--- Article ---
BACKGROUND OF THE INVENTION
[0003] Video codecs are employed to convert initial video sequence
(a set of video images, also named pictures, or frames) into
encoded bitstream (a set of compressed video sequence binary data),
and also converting video sequence binary data produced by a video
codec system into a reconstructed video sequence (a decoded set of
video images, or reconstructed frames). Hereinafter, the terms
"frame" and "picture" are assumed to be identical. It is known that
video compression relies on two basic assumptions. The first is
that human sensitivity to noise in the picture (frame) is highly
dependent on the frequency of the noise. The second is that in a
picture sequence every picture has a lot in common with the
preceding picture. In a picture large objects result in low spatial
frequencies, whereas small objects result in high spatial
frequencies. The noise detected by human vision is mostly at low
spatial frequencies. The data may be compressed by sending only the
difference between one picture and the next, and raising the noise
where it cannot be detected, thus shortening the length of data
words. Video sequence contains a significant amount of statistical
and subjective redundancy within and between pictures that can be
reduced by data compression technique to make its size smaller. For
still pictures (as in JPEG format), an intra-frame or spatial
redundancy is used, which treats each picture individually, without
reference to any other picture. In intra-coding, the main step is
to perform a spatial frequency analyses of the image using a known
technique of Discrete Cosine Transform (DCT). DCT converts input
pixels into a form in which the redundancy can be identified. The
frame is broken up into rectangular areas called macroblocks and
converted a macroblock at a time. A typical two-dimensional
2D-block is 8.times.8 pixels. The 2D-DCT converts the block into a
block of 64 coefficients. A coefficient is a number which describes
the amount of a particular spatial frequency which is present. The
coefficients then zig-zag scanned, weighted and run-length
coded.
[0004] For moving pictures, the mode of inter-coding is known to be
used to exploit redundancy between pictures, which gives a higher
compression factor than the intra-coding. The "difference" picture
is produced by subtracting every pixel in one picture from a pixel
in the same position in the next picture. The difference picture
may be then compressed using intra-coding with DCT.
[0005] In the case of significant movement between the pictures
resulting in large differences, it is known to use motion
compensation (MC), which allows a higher compression factor.
According to the known MC technique, at the coder, successive
pictures are compared and the shift of an area from one picture to
the next is measured to produce motion vectors. The codec attempts
to model the object in the new picture from the previous picture
using motion vectors. Each macroblock has its own motion vector
which applies to the whole block. The vector from the previous
picture is coded and vector differences are sent. Any discrepancies
are eliminated by comparing the model with the actual picture. The
codec sends the motion vectors and the discrepancies. The decoder
does the inverse process shifting the previous picture by the
vectors and adding the discrepancies to produce the next picture.
--- Source excerpt ---
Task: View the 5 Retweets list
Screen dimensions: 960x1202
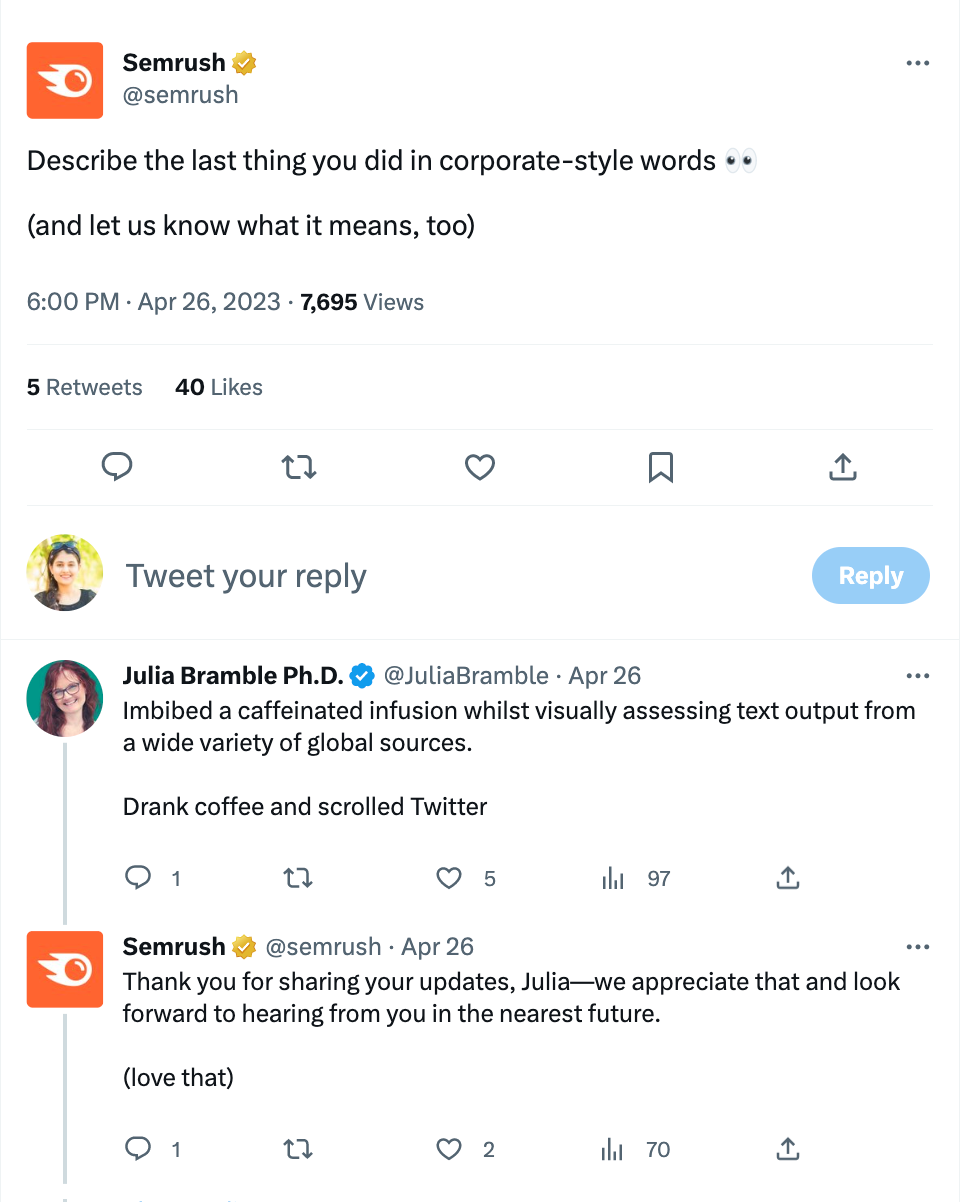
---
What you will do =>
A) Repeat the section of the video compression background from "[0004] For moving" up to and including "intra-coding with DCT.".
B) In the video compression background, how many coefficients does the 2D-DCT convert a block into?

Answers to the problems =>
A)
[0004] For moving pictures, the mode of inter-coding is known to be
used to exploit redundancy between pictures, which gives a higher
compression factor than the intra-coding. The "difference" picture
is produced by subtracting every pixel in one picture from a pixel
in the same position in the next picture. The difference picture
may be then compressed using intra-coding with DCT.

B) 64 coefficients.